Brown: We Must Protect Our National Security and Economy from Foreign Adversaries

WASHINGTON, D.C. — U.S. Sen. Sherrod Brown (D-OH), Chairman of the U.S. Senate Committee on Banking, Housing, and Urban Affairs, delivered the following opening statement at today’s hearing entitled “Examining Outbound Investment.”

Sen. Brown’s remarks, as prepared for delivery, follow:

Earlier this year Secretary of State Antony Blinken said that, “Beijing wants to put itself at the center of global innovation and manufacturing, increase other countries’ technological dependence, and then use that dependence to impose its foreign policy preference.

“And Beijing is going to great lengths to win this contest.”

It is critical that the Administration has the tools it needs to protect our national security.

And this Committee has played a key role. We’ve done that through export controls that restrict the flow of sensitive technology.

And we’ve done that through the screening of foreign direct investment into the U.S., to guard against adversaries accessing our technology or critical infrastructure capabilities.

Four years ago, we enacted the Export Control Reform Act, known as ECRA, which provided permanent statutory authority for the U.S. government to regulate U.S. exports that have commercial and defense applications.

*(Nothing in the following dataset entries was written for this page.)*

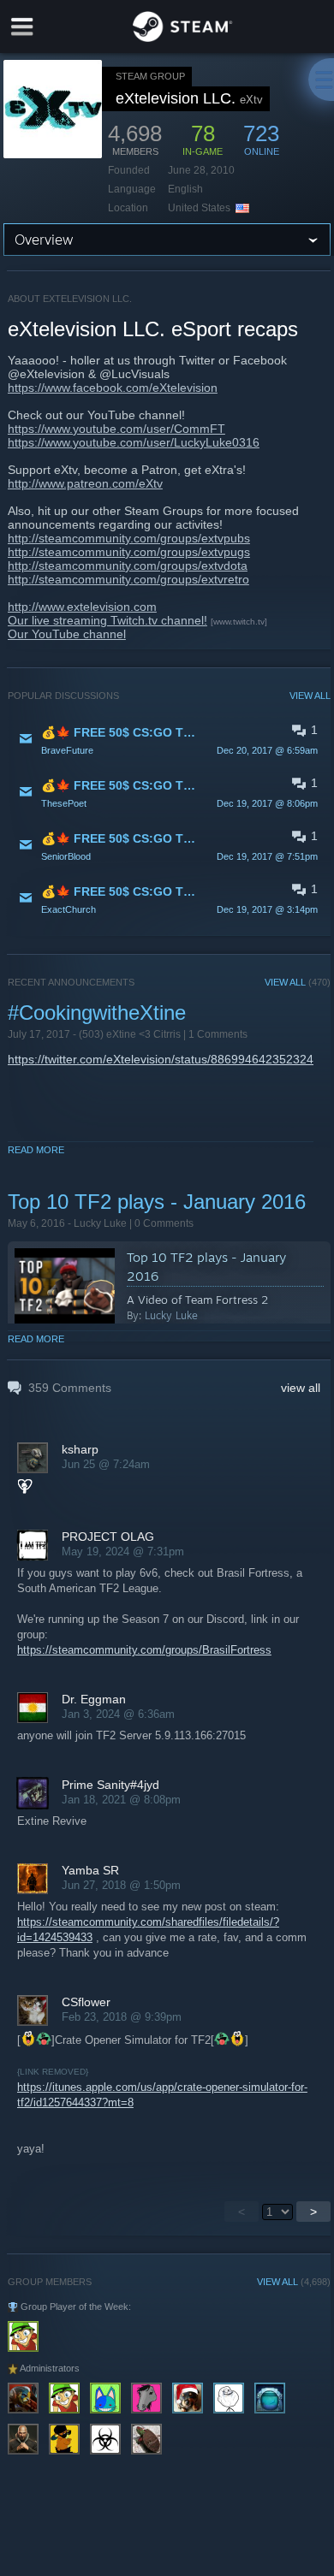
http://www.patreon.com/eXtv (85, 483)
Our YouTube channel (67, 634)
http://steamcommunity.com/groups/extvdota (128, 565)
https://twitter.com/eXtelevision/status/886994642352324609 (171, 1059)
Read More (36, 1150)
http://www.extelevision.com (82, 606)
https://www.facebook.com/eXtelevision (113, 387)
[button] (169, 740)
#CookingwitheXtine (97, 1012)
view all (300, 1388)
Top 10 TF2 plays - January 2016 (157, 1201)
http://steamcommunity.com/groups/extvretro (128, 579)
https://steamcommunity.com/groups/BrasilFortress (144, 1649)
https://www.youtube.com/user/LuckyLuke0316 (133, 442)
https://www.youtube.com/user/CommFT (116, 428)
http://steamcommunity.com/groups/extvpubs (129, 538)
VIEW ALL (310, 695)
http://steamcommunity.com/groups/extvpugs (129, 552)
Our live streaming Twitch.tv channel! (107, 620)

Those controls can apply to important technology, like semiconductors. They can apply to the way a technology is used, like military intelligence. And they can apply to who uses it, like a Chinese quantum computing company.

Along with ECRA, we also passed the Foreign Investment Risk Review Modernization Act, known as FIRRMA. 

That law strengthened and expanded the jurisdiction of the Committee on Foreign Investment in the United States, known as CFIUS, that reviews foreign investments, like mergers or acquisitions, of U.S. businesses.

We passed these bipartisan laws, because we all recognize the importance of maintaining U.S. technological leadership, and the need to protect that leadership.

We know that threats to our national security are evolving. We also know that our adversaries will use any means they can to close the gaps between our technological capabilities and theirs – without much care to how legal their tactics are.

What we don’t know is to what degree U.S. investments are helping them close those gaps.

U.S. investments – whether from a venture capitalist or pension fund – could wittingly or unwittingly support foreign technological investments that, in the words of our Secretary of State, could “increase other countries’ technological dependence, and then use that dependence to impose its foreign policy preference.’

We cannot let that happen.

It’s why policymakers have been examining the role that U.S. investments abroad are playing to enable foreign adversaries, as they develop technologies that could take away our technological edge and damage our national security.

Senators Casey and Cornyn introduced a bill designed to address these concerns by requiring notifications of certain investments, and enabling the President to prohibit others.

Without objection, I’d like to enter into the record letters of support for that bill – the first from Representatives Rosa DeLauro and Bill Pascrell, who introduced companion legislation in the House, and the second from the AFL-CIO, which supports that legislation.

We need to better understand whether U.S. investments abroad pose national security risks to the United States. In a global economy where capital flows freely, we need to ensure that we are not investing in technologies that harm our national security.

Prior to creating CFIUS, we had not systematically tracked foreign investments into the United States. 

Times change, and so do the threats we face.

We must understand the scope of outbound investment and address the impact it plays in supporting efforts by our adversaries to achieve their “foreign policy preferences.” 

Protecting U.S. technological leadership is an important part of this conversation, and it’s why we’re here today.

It’s also not the whole story.

Part of this story is an issue that Ohioans know all too well.

Over the last 30, 40 years, corporations searched the globe for cheap labor. First, they went to anti-union states in the South.

Then, corporations lobbied for tax breaks and bad trade deals to help move jobs overseas – always in search of lower wages.

They started with manufacturing jobs, but they didn’t stop there — corporations moved R&D jobs abroad too.

And Wall Street rewarded them for it, over and over and over.

In some cases, investments abroad outpaced investments in American workers. It undermined our national security and hollowed out our middle class.

Protecting technological leadership and protecting jobs are connected. Ohioans know how much innovation happens on the shop floor.

Investing in our workers, our infrastructure, our educational system, and our research, development, and manufacturing ecosystem will help shore up supply chains.

From the Infrastructure bill to the CHIPS and Science Act to the Inflation Reduction Act, this Congress is laying down a new marker: the technology of the future – from semiconductors to batteries to electric vehicles – will be developed in America and made in America, by American workers.

It hasn’t been easy, and our work is far from finished, but I’m optimistic.

I look forward to working with the Administration and my colleagues on this important issue.